Beate Güldner                                            aus Wissenschaftslehre - die fast vollendete Vernunftkritik 

'Ich weiß' bedeutet nach Wittgenstein: Es ist mir als gewiss bekannt. Bekannt wodurch? Das muss sich doch objektivieren lassen, sonst bietet es keinen Grund. Durch ein Gefühl, sagt Fichte, und assimiliert es den sinnlichen Reizen, die uns unsere Erfahrungen gewiss werden lassen.

Die Sinnesreize und ihr Weg ins Bewusstsein lassen sich bildgebend objektivieren,* das Denkgefühl nicht, könnten zeitgenössische Neurowissenschaftler einwenden. Das konnte Fichte noch nicht ahnen, doch hätte er mit der Gleichsetzung beider nicht vorsichtiger sein müssen? 

Streng genommen setzt er ja nur die Wirkungen gleich, nicht Herkunft und 'Wesen'. Viel besser macht das die Sache nicht, denn jetzt ist es eine Petitio principii: Dass das eine fürs Denken so notwendig ist wie das andere für die Erfahrung, ist ja, was er behauptet - aber noch beweisen müsste.

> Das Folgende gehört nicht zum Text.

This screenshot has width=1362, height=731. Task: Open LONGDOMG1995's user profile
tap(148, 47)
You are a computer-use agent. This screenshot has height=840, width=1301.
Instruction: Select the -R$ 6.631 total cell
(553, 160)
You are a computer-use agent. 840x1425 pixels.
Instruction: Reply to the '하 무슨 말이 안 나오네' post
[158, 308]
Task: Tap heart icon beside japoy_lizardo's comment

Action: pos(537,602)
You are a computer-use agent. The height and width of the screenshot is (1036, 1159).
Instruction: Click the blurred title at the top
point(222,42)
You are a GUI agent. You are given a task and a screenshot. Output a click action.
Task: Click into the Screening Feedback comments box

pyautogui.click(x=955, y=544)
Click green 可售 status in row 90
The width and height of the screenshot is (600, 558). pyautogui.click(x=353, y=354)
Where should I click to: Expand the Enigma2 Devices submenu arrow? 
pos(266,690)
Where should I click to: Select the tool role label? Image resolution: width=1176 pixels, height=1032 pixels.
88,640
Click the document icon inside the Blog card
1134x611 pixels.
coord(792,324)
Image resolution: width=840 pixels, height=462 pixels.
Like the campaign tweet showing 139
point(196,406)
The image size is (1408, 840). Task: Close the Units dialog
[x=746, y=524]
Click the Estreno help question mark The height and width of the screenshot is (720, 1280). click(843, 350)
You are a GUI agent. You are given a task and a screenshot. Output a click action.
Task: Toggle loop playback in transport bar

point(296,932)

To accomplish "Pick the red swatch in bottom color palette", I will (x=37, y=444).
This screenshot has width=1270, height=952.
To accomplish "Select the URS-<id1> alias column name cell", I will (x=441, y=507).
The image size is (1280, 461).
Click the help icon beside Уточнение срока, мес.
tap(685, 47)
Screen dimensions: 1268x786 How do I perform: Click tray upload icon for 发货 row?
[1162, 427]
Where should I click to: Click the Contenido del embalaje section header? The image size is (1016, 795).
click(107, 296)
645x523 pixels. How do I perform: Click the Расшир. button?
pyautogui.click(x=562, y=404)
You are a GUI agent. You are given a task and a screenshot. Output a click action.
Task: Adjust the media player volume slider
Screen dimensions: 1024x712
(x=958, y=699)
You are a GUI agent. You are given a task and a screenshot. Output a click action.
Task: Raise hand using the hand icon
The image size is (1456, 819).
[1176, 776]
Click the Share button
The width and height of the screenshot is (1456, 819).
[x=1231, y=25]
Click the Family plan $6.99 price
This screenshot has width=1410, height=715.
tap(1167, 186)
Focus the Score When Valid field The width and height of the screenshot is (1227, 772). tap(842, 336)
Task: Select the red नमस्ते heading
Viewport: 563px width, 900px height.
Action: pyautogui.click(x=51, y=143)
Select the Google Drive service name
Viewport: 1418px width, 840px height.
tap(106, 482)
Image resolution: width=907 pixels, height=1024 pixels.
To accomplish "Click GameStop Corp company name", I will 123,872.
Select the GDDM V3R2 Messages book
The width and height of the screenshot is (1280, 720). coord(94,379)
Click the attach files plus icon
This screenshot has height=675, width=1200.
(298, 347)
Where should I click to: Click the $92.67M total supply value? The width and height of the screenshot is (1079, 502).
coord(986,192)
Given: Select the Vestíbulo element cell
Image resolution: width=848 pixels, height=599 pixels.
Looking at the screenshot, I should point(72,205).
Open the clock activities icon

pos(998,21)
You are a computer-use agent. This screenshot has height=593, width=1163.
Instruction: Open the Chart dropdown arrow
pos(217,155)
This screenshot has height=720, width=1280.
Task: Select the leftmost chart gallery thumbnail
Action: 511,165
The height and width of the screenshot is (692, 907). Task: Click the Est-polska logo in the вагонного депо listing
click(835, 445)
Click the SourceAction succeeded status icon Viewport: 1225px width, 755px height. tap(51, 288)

Es geht aber um Notwendigkeit zweierlei Grades. Der Widerstand der Dinge, der meine Gefühle begründet, ist ein Hinweis auf die Annahme ihrer Realität auch außerhalb meiner Vorstellung. Eine solche Beweislast wird der Denknotwendigkeit nicht aufgebürdet: Das Gefühl, nicht anders denken zu können, bleibt immanent und weist nicht über das Vorstel-len hinaus. Es bezeugt nur, dass das Denken mit sich einig und im Reinen geblieben ist. Wahrer kann es nicht sein. 

Mehr als das bedeutet freilich die Annahme der Wriklichkeit der Dinge außer uns auch nicht: Sie ist nicht sachlich erwiesen, sondern nur gedanklich gerechtfertigt. Mehr Wahrheit gibt es für uns nicht als - "Gewissheit".

*) Objektivieren lässt sich, dass etwas geschieht. Was geschieht natürlich nicht.